RubixDev / syntastica

Modern and easy syntax highlighting using tree-sitter
https://rubixdev.github.io/syntastica/
GNU General Public License v3.0
16 stars 3 forks source link

How to to use `process` with a theme in latest version? #3

Closed diocletiann closed 1 year ago

diocletiann commented 1 year ago

Hi, thank you for this crate. It has made implementing tree-sitter syntax highlighting much simpler in my prototype editor. I updated to the latest version from Github so I can use the new themes and the new process_once no longer takes a theme as an argument. Is there a new way to generate Highlights with the theme colors included without rendering? Thanks.

RubixDev commented 1 year ago

Hi, I am glad you like the crate! Currently it is a good idea to use the latest git version, as I don't regularly update the crates.io crate yet. Just know that below a 1.0 release, the public API may change without notice.

Yes, the new process_once function does not take a theme anymore, because processing does not depend on the theme anymore. The resulting Highlights can now be rendered with different themes directly. This improves performance for example in the themes example.
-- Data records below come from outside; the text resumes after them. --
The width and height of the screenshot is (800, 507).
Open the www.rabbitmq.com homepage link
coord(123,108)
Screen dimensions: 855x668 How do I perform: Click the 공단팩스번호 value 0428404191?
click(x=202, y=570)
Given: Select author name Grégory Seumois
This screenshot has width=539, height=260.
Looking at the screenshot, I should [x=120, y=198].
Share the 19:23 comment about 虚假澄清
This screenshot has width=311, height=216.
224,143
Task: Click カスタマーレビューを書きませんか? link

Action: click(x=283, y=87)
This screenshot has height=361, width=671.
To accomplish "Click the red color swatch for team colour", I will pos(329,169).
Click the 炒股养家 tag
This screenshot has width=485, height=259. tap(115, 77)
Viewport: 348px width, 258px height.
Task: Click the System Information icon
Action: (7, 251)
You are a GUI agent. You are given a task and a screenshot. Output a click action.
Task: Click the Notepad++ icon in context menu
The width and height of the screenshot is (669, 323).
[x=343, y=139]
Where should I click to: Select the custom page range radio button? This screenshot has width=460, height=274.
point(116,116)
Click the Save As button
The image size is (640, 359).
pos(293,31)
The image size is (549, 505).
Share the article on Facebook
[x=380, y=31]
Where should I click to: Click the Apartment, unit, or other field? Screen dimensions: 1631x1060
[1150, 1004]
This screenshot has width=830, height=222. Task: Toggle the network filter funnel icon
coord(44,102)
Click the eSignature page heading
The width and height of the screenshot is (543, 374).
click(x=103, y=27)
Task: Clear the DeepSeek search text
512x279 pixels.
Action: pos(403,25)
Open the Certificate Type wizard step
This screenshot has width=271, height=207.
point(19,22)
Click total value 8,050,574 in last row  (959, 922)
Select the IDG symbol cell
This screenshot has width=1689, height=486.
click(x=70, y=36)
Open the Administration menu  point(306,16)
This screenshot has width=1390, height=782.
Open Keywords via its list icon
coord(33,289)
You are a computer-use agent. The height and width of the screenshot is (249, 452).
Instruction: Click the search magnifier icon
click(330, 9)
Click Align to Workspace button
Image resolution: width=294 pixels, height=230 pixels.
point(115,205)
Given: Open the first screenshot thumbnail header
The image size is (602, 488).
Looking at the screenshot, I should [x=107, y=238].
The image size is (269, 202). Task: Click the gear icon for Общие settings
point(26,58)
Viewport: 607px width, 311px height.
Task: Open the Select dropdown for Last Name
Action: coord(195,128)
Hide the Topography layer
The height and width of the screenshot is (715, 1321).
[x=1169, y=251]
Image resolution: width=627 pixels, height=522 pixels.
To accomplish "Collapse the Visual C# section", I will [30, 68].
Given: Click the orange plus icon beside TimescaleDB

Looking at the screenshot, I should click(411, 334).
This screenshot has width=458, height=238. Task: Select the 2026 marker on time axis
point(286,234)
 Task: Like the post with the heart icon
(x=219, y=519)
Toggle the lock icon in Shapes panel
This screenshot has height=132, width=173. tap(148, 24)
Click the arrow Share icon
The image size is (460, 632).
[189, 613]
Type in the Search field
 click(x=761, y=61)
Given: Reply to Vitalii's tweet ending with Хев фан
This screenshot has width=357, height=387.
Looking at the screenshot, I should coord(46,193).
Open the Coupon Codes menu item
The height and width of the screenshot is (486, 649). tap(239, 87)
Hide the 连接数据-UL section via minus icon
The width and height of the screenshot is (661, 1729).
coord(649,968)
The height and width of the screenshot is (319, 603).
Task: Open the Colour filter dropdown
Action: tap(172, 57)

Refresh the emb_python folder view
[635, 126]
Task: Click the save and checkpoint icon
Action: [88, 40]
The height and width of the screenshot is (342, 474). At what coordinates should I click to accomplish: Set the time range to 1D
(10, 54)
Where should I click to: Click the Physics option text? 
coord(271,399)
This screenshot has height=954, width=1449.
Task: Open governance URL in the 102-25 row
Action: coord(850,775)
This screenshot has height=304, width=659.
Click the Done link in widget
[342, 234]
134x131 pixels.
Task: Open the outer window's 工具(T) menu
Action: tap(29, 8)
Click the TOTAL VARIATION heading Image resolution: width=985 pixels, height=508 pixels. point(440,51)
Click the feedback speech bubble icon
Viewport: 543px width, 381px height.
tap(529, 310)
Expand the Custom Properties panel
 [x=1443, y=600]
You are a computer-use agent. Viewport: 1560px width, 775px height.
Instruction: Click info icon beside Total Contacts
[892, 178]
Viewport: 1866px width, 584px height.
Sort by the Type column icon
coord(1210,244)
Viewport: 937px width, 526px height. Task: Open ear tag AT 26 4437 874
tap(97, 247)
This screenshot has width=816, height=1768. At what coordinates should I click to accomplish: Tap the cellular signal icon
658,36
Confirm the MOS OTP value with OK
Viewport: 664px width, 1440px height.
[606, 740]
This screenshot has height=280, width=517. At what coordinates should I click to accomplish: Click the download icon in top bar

I do not really see a good reason, why you would need to store Highlights with theme-specific styling information attached, but if you have one, I could add a new type ThemedHighlights (or similar) along with a different render function.

Also, as you say you are creating an editor, I don't think process_once is the function you should use. Instead, I would save a Processor instance between calls (see the three main use-cases of syntastica).

I hope this helps, and thanks again for using the crate!

diocletiann commented 1 year ago

Thanks for the quick reply. I used the process_once function because it gave me a Highlights Vec with text and color info that could be easily mapped to wgu_glyph rendering calls like the code below. If there's a new way to apply a theme (Melange FTW) and get the same data I'd be happy to try it.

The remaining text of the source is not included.